- Passage given

Cyber Rights: Defending Free Speech in the Digital Age is a non-fiction book about cyberlaw, written by free speech lawyer Mike Godwin. It was first published in 1998 by Times Books. It was republished in 2003 as a revised edition by The MIT Press. Godwin graduated from the University of Texas School of Law in 1990 and was the first staff counsel for the Electronic Frontier Foundation. Written with a first-person perspective, Cyber Rights offers a background in the legal issues and history pertaining to free speech on the Internet. It documents the author's experiences in defending free speech online, and puts forth the thesis that "the remedy for the abuse of free speech is more speech". Godwin emphasizes that decisions made about the expression of ideas on the Internet affect freedom of speech in other media as well, as granted by the First Amendment to the United States Constitution.

The book was received favorably by Library Journal, where it was "Recommended for anyone concerned about expression on the Internet and democratic society." Publishers Weekly noted Godwin's "unusually broad view of free speech", and criticized the author for viewing issues "filtered through rose-colored screens". The Philadelphia Inquirer highlighted Cyber Rights among "1998's Best Reading".

Author 

Godwin is a graduate of the University of Texas School of Law. At the time of the book's first publication, Godwin was employed as a staff counsel at EFF. He had been hired as EFF's first staff counsel after graduating from law school in 1990. Law Library Journal noted, "In this position, he worked on the frontlines of the fight to make sure that freedom of expression is more than tolerated, that in fact it is able to flourish in cyberspace."

Cyber Rights: Defending Free Speech in the Digital Age is Godwin's first book. Godwin described himself as a civil libertarian. From 1997 to 1998, Godwin was a fellow of the Media Studies Center. In 2007, he took a research fellowship at Yale University. Godwin became general counsel for Wikimedia Foundation in July 2007.

- Raw records
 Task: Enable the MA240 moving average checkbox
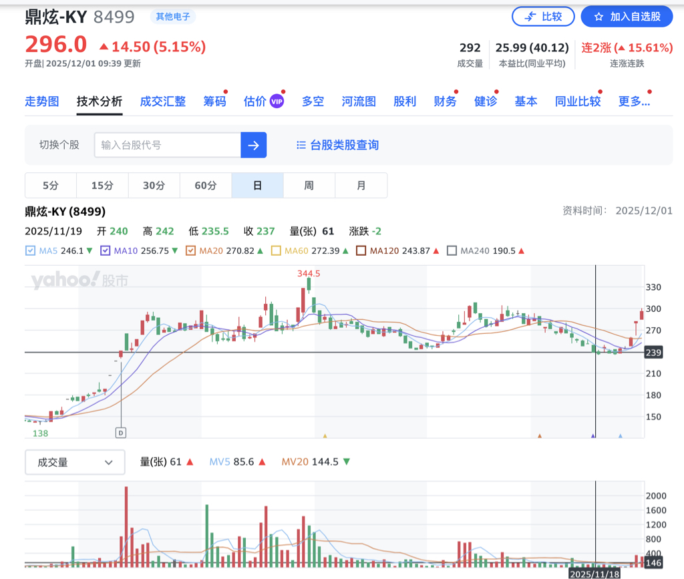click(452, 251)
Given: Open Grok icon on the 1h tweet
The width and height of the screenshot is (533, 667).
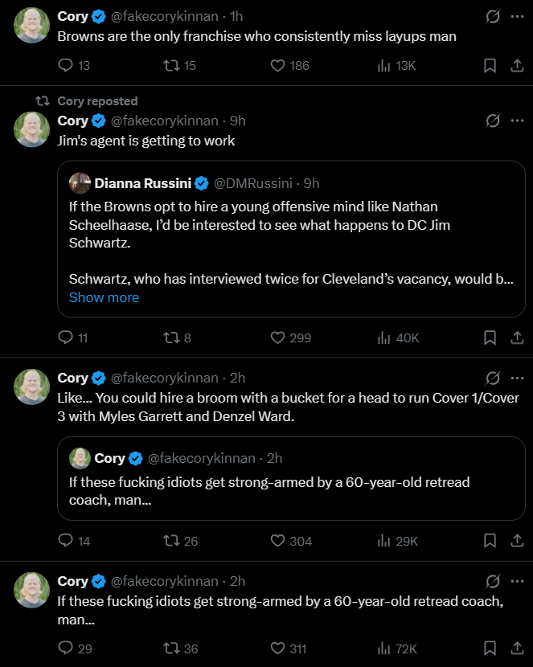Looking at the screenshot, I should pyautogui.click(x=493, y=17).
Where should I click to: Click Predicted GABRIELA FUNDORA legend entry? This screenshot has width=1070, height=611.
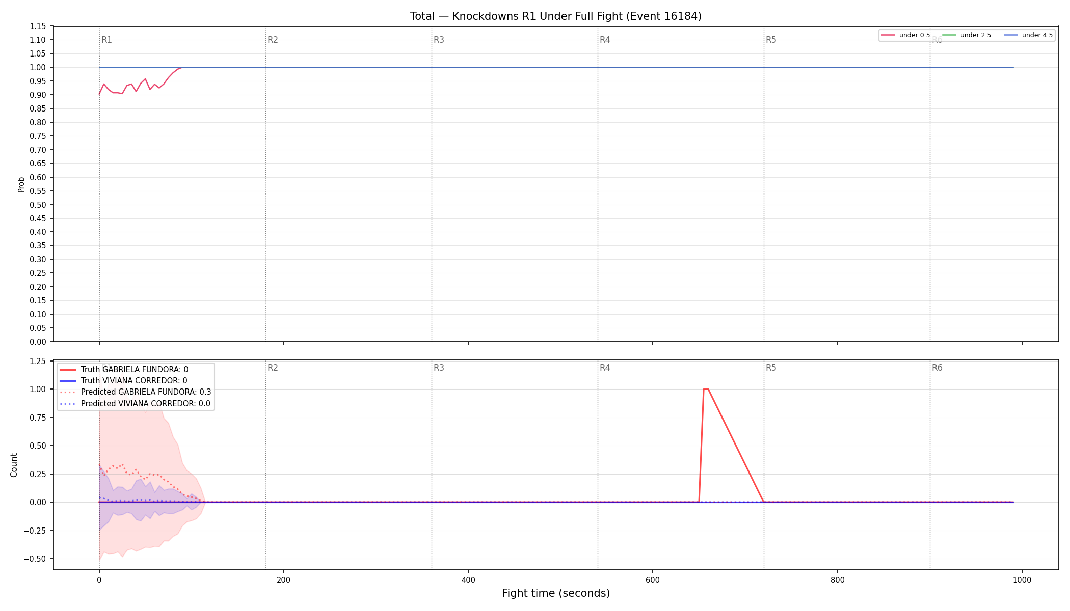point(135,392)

--

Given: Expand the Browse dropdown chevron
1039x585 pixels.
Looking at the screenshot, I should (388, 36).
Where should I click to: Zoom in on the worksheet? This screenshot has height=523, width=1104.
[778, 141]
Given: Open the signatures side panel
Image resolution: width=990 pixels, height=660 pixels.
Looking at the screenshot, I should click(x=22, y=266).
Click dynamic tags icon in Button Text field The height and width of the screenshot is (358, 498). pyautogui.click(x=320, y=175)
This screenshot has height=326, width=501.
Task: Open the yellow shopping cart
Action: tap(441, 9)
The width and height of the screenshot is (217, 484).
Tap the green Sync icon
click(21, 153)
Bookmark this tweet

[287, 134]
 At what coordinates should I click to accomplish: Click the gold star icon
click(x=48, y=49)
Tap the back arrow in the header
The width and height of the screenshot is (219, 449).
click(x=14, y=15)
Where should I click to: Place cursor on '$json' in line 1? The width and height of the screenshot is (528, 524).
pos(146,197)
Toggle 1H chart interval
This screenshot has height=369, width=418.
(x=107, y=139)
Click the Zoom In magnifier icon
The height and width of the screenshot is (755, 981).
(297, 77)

- Given task 1
Answer these questions using the passage about the book Cyber Rights, one answer per line and marked (a), (b), (c) to match.
(a) Which publisher released the revised edition in 2003?
(b) Which newspaper included the book among "1998's Best Reading"?
(c) In what month and year did Godwin become general counsel for Wikimedia Foundation?
- Given task 2
Write the next part of the passage about the book Cyber Rights, starting after its final sentence.

- Final answer 1
(a) The MIT Press
(b) The Philadelphia Inquirer
(c) July 2007

- Final answer 2
Contents
Cyber Rights: Defending Free Speech in the Digital Age analyzes the legal issues involved with communicating on the Internet, including those relating to Internet privacy and government involvement. The book is written with a first-person perspective: the reader learns of the author's morning ritual, the fact that his cat is named Francie and that he married a woman he met through a Bulletin Board System. Godwin's motivation was to keep the Internet safe from government actions that restrict freedom of speech. He asserts that the First Amendment to the United States Constitution should apply equally to the Internet as it does to other media.

The book's early chapters ground the reader in principles involving cyberspace and the law. The author provides enough background that a layperson can understand the relevant legal history, including explaining libel and the extent to which copyrighted text may be quoted and used under the fair use principle. Godwin explains his goal is "to show that striking a balance in favor of individual rights has always been the right decision for us and that it remains so even when technology gives us new ways to exercise those rights. Individual liberty has never weakened us; freedom of speech, enhanced by the Net, will only make us stronger". He instructs the reader on how to become proficient in dealing with mainstream news media, writing, "Learn how to hack all the media. Then put that knowledge to good use".

Subsequent chapters consider traditional challenges to broad free speech in the online context, including: defamation, sexual harassment, copyright and issues involving privacy. He dismisses these issues as less important than freedom of speech. Godwin argues that individuals maintain latitude when communicating over the Internet because "it's far more likely that they'll do good than otherwise. This is because freedom of speech is itself a good. The framers of the Constitution were right to give it special protection, because societies in which people can speak freely are better off than societies in which they can't".

The author discusses influential legal cases including a judgment involving Compuserve, where the court ruled that the Internet service provider should be deemed similar to a bookstore avoiding liability for publishing potentially offensive speech. He recounts Steve Jackson Games, Inc. v. United States Secret Service which followed a raid by the United States Secret Service in 1990 on Steve Jackson Games and his involvement influencing the media relating to the incident. He cites the LaMacchia case, which dealt with charges of copyright infringement of software subsequently dismissed. An incident at Santa Rosa Junior College which involved issues of free speech and gender discrimination is discussed and analyzed in the book.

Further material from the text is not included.